◆ **DATA EXCERPTS**:
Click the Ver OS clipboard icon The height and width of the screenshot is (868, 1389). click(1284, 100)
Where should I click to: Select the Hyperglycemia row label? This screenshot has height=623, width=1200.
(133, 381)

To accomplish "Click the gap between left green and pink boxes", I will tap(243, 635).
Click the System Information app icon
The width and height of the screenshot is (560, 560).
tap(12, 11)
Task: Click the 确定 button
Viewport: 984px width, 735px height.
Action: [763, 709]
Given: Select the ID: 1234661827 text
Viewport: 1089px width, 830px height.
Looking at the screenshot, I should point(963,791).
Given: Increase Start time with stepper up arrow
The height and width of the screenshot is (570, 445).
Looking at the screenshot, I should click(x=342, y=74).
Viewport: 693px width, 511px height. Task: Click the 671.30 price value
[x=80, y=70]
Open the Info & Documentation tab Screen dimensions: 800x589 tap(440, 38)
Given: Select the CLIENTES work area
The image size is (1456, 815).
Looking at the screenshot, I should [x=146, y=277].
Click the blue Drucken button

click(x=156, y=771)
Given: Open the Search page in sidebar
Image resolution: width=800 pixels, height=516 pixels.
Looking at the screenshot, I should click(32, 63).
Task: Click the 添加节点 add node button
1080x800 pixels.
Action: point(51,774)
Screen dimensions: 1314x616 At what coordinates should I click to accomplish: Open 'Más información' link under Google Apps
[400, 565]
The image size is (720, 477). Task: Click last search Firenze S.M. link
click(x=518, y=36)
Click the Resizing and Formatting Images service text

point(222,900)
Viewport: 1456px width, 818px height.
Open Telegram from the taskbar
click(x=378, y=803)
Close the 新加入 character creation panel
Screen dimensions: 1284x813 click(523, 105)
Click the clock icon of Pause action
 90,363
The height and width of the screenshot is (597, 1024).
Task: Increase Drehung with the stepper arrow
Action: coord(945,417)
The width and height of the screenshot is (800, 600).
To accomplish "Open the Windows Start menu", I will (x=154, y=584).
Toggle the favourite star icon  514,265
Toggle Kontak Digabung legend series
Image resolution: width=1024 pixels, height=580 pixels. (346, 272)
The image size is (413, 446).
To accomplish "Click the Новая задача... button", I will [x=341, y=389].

◆ **DESCRIPTION OF THE TASK**:
Extract from the listing above the lines between the line containing "Open the Info" and the line containing "Given: Open the Search page in sidebar", keeping both of those lines. Output nothing else.

◆ **ANSWER TO THE PROBLEM**:
Open the Info & Documentation tab Screen dimensions: 800x589 tap(440, 38)
Given: Select the CLIENTES work area
The image size is (1456, 815).
Looking at the screenshot, I should [x=146, y=277].
Click the blue Drucken button

click(x=156, y=771)
Given: Open the Search page in sidebar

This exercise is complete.